Stored records:
=== Section Start ===

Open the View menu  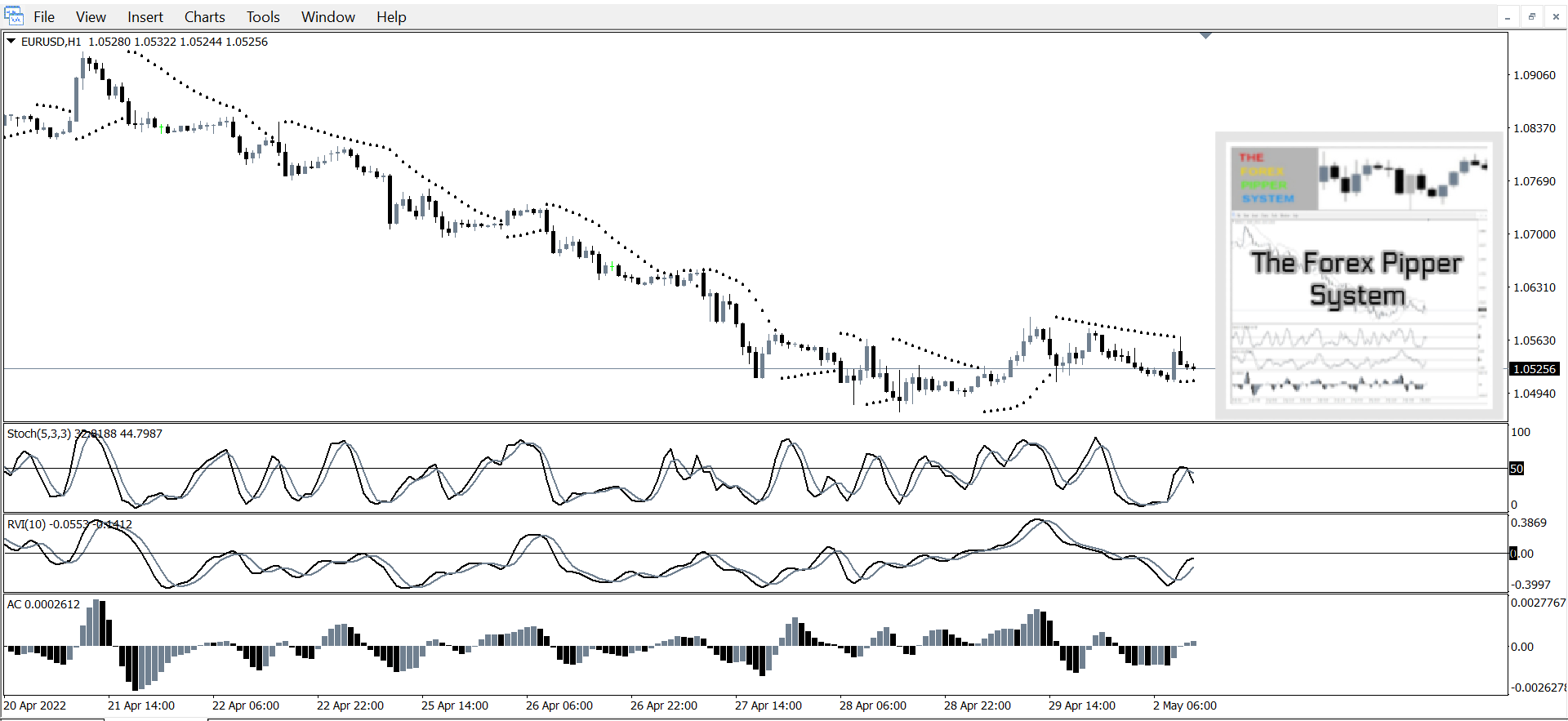click(91, 17)
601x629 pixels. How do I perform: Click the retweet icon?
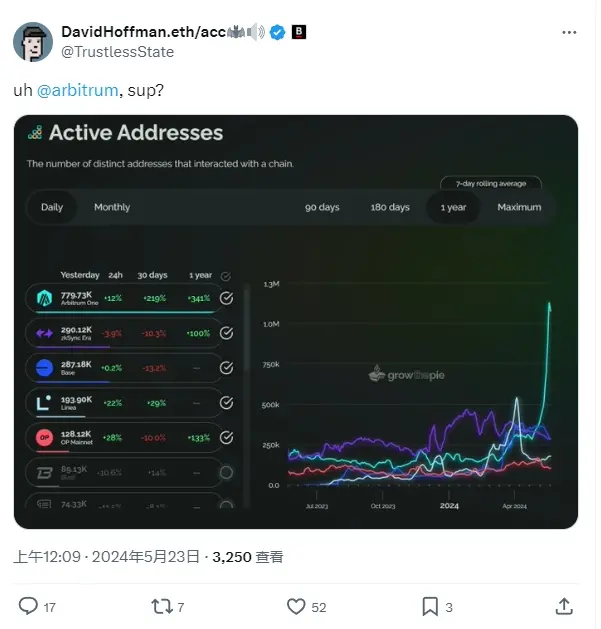[159, 606]
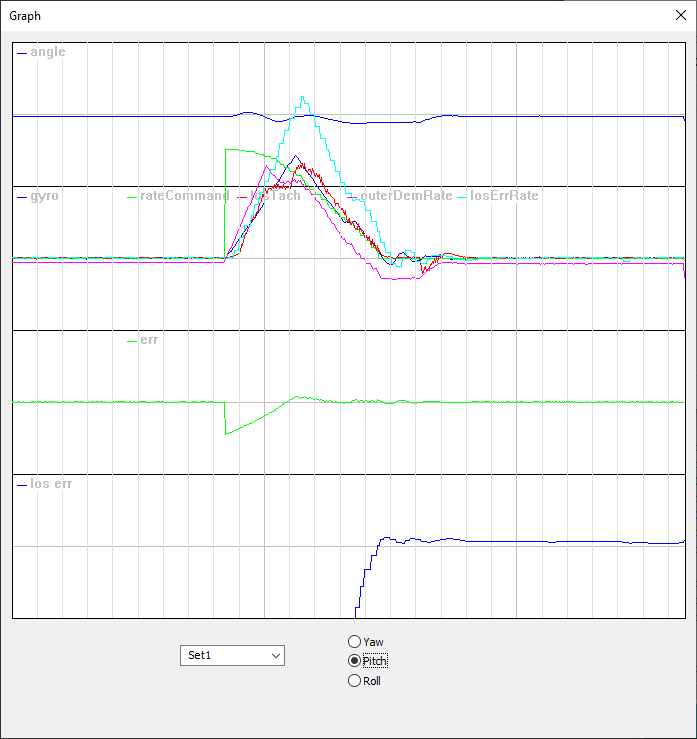Select the Roll radio button
The width and height of the screenshot is (697, 739).
click(354, 681)
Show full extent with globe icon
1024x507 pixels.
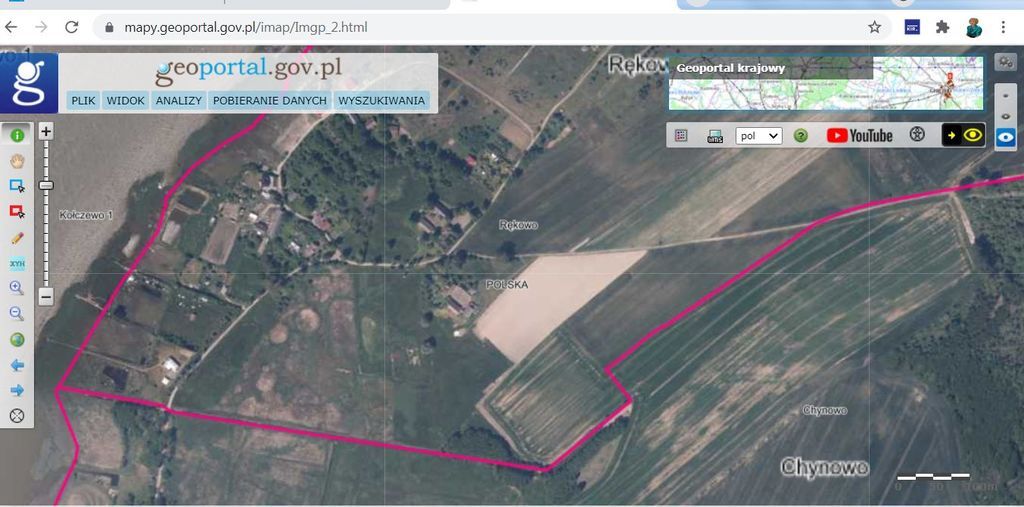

=== Section End ===

§ Assignment:
Would you reproduce the lines from the one with "601x629 pixels. How" through the final line of the data above, exactly and only those, without any pictures?

§ Result for this exercise:
601x629 pixels. How do I perform: Click the retweet icon?
[159, 606]
Select the Roll radio button
The width and height of the screenshot is (697, 739).
click(354, 681)
Show full extent with globe icon
1024x507 pixels.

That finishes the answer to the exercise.